認知症の親が知らない人を家に入れてしまう
「インターホンが鳴るとすぐドアを開けてしまう」
「知らない訪問販売の人を家に入れていた」
「“親切そうだったから”と言って契約しそうになった」
認知症のある高齢者では、こうしたトラブルが実際に増えています。
最近は、高齢者を狙った悪質な訪問販売や詐欺、強引な営業なども社会問題になっています。
特に認知症の方は、
- 警戒心が弱くなる
- 相手を信じやすくなる
- 断る判断が難しくなる
- その場で話を合わせてしまう
といった変化が起こることがあります。
今回は、「知らない人を家に入れてしまう」という行動の背景と、ご家族ができる防犯対策についてお話しします。
なぜ認知症だと警戒心が弱くなるの?
認知症になると、記憶力だけでなく“判断力”にも変化が出ることがあります。
例えば、
- 相手が怪しいか判断しづらい
- 「断る」という対応が難しい
- 相手に合わせてしまう
- 昔の感覚で人を信用してしまう
などです。
特に今の高齢世代は、「人を疑うのは失礼」という価値観を持っている方も多く、悪意のある相手に対しても丁寧に対応してしまうことがあります。
ご本人に悪気があるわけではなく、“認知機能の変化”によって起きているケースが少なくありません。
実際に多いトラブル
高齢者宅では、以下のようなトラブルが増えています。
- 不要なリフォーム契約
- 高額商品の購入
- 点検商法
- 押し買い
- 詐欺電話への対応
- 見知らぬ人を家に上げる
認知症の方は、契約したこと自体を覚えていない場合もあります。
また、ご家族が気づいた時には、すでに複数回訪問されていた…というケースもあります。
家族ができる防犯対策
① “すぐ開けない”環境を作る
まず大切なのは、「本人の注意力だけに頼らない」ことです。
例えば、
- モニター付きインターホン
- 録画機能付きドアホン
- 補助鍵
- チェーンロック
などを活用すると、“勢いで開けてしまう”ことを減らしやすくなります。
最近は、迷惑電話対策機能付きの電話機を導入するご家庭も増えています。
② 「知らない人は家に入れない」を繰り返し伝える
一度説明しても、認知症の方は忘れてしまうことがあります。
そのため、
- 玄関にメモを貼る
- 電話横に注意書きを置く
- 短い言葉で繰り返し伝える
など、“思い出せる工夫”が役立つことがあります。
ただし、強く叱ると不安や混乱につながる場合もあるため、穏やかな声かけを意識することが大切です。
③ 地域や周囲とつながる
一人暮らしの場合、近所付き合いや見守りが大きな安心につながることがあります。
例えば、
- 民生委員
- 地域包括支援センター
- 近隣住民
- ケアマネジャー
などと連携しておくことで、異変に気づきやすくなることもあります。
④ 離れて暮らしている場合は“見守り”も選択肢
離れて暮らしていると、「毎日心配」というご家族も少なくありません。
最近は、
- 見守りカメラ
- センサー機器
- 安否確認サービス
- 訪問サービス
などを利用するご家庭も増えています。
また、介護サービスや高齢者住宅を利用することで、24時間スタッフの見守りがある環境へ移るケースもあります。

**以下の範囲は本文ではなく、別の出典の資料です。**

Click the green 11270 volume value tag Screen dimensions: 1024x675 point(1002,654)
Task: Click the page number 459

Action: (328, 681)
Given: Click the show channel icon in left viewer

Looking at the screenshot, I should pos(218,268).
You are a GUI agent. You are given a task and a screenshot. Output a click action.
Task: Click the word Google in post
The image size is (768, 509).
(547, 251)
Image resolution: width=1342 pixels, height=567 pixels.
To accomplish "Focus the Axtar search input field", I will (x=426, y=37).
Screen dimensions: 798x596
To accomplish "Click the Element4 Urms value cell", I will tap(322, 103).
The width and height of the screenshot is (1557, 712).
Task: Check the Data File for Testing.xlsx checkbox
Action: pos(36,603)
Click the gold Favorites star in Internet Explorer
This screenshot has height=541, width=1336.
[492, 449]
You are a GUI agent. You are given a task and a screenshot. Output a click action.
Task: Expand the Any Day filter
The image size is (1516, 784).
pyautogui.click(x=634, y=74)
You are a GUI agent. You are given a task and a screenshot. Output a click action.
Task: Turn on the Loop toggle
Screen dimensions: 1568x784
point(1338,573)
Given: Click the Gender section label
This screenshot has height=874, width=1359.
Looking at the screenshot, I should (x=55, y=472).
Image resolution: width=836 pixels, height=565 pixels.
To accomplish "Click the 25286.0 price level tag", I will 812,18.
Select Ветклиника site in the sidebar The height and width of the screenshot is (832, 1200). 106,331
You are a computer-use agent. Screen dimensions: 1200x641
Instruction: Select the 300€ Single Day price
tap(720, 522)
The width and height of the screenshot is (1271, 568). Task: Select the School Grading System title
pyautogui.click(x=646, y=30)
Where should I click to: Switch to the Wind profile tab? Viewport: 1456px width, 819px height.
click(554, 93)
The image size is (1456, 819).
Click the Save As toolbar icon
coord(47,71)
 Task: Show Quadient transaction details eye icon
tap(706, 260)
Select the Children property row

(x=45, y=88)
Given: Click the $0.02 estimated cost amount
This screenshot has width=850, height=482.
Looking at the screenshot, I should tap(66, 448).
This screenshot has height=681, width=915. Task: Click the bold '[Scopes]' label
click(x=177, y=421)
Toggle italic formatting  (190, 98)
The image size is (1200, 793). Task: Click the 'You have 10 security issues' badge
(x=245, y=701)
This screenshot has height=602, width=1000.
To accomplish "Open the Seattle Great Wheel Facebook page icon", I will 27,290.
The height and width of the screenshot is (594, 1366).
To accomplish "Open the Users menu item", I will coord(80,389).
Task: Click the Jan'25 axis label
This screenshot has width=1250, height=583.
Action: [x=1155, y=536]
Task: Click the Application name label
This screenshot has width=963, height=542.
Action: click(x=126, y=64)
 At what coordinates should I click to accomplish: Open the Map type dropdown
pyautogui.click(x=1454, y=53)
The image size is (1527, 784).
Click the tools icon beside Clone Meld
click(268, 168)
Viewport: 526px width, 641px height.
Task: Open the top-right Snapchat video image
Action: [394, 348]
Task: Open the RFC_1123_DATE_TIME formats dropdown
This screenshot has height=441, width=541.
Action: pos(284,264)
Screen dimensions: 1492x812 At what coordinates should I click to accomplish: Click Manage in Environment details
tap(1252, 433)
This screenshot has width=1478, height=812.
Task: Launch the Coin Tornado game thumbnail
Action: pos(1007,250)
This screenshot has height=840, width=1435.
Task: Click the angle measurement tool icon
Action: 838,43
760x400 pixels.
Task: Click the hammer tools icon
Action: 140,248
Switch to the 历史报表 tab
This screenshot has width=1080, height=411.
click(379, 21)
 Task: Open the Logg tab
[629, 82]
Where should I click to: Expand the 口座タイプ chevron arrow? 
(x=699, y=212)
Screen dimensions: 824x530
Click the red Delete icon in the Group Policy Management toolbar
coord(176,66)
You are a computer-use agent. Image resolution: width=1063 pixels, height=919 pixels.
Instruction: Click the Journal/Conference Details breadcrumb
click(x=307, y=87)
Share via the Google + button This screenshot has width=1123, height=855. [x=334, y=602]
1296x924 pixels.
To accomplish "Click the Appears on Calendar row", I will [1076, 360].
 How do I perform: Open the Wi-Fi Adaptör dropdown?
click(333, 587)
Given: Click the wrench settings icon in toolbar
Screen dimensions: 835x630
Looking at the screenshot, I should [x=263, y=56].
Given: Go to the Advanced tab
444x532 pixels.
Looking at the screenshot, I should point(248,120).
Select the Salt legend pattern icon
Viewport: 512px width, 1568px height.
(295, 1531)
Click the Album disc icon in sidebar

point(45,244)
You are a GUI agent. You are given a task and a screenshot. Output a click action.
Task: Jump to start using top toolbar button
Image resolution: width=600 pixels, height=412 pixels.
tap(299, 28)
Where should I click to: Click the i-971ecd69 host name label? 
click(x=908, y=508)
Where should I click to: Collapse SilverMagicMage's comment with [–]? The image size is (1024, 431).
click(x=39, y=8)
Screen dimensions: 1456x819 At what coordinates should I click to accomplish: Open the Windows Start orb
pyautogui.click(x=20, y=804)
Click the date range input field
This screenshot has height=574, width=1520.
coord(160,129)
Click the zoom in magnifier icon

認知症の方の対応に慣れた施設では、防犯面にも配慮されているところがあります。
「本人のせい」にしないことが大切
被害に遭うと、ご家族もショックを受けます。
ですが、
「なんで開けたの!」
「どうして信じたの?」
と責めてしまうと、ご本人は強い不安や混乱を感じることがあります。
認知症によって判断力が変化している場合、“気をつければ防げる”だけでは難しいこともあります。
だからこそ、
- 環境を整える
- 周囲で支える
- 一人にしすぎない
という視点がとても大切になります。
まとめ
認知症の方が知らない人を家に入れてしまう背景には、
- 判断力低下
- 警戒心の変化
- 人を信じやすい性格
- 孤独感
など、さまざまな要因があります。
「本人が悪い」と考えるのではなく、“安心して暮らせる環境づくり”を考えていくことが大切です。
小さな備えが、大きなトラブルを防ぐことにつながるかもしれません。